I am one hundred years old. When the birds do their evening song and
I am walking near the industrial trains with their graffiti cooking in
the sun, I can hear your machine gun. Your face looks so young but I
know you are old like me. You have solidified your mask so it doesn’t
age. I am walking on the hot earth that is measurably able to scorch
thank god for shoes. I am walking slower than I want to. I am walking
slower than I can walk. The sun is making two suns in my burning eyes.
I drag my hand across the strange solidity of chain-link fence.

I believe is getting closer. Deepest things. I believe inching into.
Blinking screens of our faces.

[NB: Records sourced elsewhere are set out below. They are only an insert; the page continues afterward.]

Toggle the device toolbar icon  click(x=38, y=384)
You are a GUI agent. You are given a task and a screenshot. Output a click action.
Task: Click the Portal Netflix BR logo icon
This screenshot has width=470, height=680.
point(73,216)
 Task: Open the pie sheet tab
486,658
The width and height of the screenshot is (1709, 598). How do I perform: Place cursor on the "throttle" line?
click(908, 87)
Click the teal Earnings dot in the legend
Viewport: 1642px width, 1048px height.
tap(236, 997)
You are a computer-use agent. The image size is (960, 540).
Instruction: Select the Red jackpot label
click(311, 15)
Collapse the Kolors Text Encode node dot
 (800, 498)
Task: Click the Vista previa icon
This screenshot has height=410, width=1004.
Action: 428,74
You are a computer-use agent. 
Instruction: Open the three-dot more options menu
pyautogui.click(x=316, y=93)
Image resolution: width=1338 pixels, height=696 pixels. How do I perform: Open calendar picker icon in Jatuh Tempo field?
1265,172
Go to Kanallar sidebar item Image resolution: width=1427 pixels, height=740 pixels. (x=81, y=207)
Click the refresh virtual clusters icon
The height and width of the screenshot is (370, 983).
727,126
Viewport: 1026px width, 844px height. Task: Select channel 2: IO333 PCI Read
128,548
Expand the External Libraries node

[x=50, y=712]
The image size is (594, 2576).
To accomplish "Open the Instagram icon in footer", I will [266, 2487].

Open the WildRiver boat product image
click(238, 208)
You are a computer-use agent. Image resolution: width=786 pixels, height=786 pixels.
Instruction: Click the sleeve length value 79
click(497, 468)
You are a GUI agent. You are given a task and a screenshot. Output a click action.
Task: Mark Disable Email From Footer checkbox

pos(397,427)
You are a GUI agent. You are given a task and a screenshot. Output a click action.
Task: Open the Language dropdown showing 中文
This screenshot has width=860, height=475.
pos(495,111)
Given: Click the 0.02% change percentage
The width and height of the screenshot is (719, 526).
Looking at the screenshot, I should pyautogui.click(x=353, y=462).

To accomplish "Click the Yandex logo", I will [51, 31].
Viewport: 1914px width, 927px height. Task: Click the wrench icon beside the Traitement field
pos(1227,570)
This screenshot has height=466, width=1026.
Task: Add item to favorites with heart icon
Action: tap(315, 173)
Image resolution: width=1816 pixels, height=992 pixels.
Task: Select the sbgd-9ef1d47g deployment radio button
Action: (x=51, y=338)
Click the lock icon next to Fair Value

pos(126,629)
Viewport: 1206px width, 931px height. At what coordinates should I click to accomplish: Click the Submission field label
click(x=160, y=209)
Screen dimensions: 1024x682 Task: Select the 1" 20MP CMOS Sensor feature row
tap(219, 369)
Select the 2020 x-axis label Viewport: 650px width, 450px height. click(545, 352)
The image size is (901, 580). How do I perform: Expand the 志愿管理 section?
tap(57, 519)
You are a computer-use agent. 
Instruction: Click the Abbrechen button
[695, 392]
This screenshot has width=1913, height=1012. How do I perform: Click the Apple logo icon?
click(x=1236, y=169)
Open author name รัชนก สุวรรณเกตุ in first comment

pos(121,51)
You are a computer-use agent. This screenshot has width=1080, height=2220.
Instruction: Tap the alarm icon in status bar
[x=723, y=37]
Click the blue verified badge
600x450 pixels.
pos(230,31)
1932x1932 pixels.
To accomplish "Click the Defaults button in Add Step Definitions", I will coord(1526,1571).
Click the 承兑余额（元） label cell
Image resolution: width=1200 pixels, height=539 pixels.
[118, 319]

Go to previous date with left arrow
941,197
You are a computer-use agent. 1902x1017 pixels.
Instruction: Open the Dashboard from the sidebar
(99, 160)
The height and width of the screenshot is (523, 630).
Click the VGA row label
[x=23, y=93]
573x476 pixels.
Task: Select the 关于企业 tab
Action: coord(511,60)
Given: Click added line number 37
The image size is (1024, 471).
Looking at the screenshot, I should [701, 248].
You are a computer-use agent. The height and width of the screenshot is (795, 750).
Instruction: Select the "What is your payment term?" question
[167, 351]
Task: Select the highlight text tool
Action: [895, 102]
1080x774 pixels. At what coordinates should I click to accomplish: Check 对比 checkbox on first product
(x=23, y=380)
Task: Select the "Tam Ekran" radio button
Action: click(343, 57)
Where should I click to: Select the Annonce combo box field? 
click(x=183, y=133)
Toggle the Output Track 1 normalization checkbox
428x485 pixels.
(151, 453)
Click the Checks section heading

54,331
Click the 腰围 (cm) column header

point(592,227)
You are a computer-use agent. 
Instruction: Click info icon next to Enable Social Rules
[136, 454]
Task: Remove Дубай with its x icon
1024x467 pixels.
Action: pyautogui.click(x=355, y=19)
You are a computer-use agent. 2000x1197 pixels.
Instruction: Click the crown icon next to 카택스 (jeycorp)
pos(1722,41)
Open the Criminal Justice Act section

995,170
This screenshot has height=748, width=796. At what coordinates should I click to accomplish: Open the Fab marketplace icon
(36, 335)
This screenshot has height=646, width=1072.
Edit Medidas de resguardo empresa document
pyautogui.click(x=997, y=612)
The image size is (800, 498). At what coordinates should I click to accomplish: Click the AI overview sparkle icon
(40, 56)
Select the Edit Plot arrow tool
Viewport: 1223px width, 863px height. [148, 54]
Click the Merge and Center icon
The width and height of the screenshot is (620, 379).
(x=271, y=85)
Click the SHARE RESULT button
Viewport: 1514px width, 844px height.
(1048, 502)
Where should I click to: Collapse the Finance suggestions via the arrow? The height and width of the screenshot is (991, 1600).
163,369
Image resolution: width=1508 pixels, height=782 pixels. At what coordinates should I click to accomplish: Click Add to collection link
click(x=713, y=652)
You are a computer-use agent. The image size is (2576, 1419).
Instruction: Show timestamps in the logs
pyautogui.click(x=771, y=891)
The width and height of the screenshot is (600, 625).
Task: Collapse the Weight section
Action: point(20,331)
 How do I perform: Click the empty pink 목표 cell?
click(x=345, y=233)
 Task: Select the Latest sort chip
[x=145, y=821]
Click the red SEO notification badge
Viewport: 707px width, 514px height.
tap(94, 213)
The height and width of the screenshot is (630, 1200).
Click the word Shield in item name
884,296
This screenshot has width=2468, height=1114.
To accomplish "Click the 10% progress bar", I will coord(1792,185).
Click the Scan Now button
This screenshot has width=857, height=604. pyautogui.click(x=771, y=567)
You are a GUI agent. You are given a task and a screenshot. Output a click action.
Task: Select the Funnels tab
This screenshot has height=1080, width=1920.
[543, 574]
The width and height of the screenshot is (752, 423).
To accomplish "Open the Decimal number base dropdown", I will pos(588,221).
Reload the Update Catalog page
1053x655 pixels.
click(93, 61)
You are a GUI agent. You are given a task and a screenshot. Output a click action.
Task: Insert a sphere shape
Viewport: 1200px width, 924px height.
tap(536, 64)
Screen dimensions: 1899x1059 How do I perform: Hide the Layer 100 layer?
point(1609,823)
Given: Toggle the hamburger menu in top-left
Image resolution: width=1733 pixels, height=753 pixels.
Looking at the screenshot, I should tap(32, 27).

I believe static monstrosities that are
burning down, are burning themselves down. I believe the fire causes

I have things inside a basket and she keeps struggling to spill it out.
So I hide the basket. One day, the basket is too heavy. I put it on a
table and she burns it. As it burns she sees her own face in the flames.
Her mother’s face and her mother’s mother’s face. The basket turns to
ashes. She sweeps them into a vase and puts flowers in the vase and the
flowers die. She curses my name.

A mouth is floating downstream. Several hours later there is only foam.

Pronouns aren’t savages. Pronouns never were. Pronoun let pronoun go now.
Pronoun put this back. Stop making formations, no matter how beautiful. Stop
winning. Pronoun has gone under. Pronoun must go back. If only as a little
herb garden along the fence. If only when sinking desperately into the earth.
If only blood, asking for help, sends its message through the soil. I am
talking to you. My confidence angers you. I am talking to you of peace. My
peace threatens you.

Debby Florence is a performer, poet, social worker, and community organizer who lives in Missoula, Montana, U.S.A. She has been published mostly in Canada, which she usually prefers except for this whole Harper regime thing. A creator of artist books, she has been the instigator of a small press called Slumgullion, which pedalled zines and books on a bicycle-powered bookmobile. She teaches zine-making, self publishing, and general rabble-rousing workshops to youths and adults alike.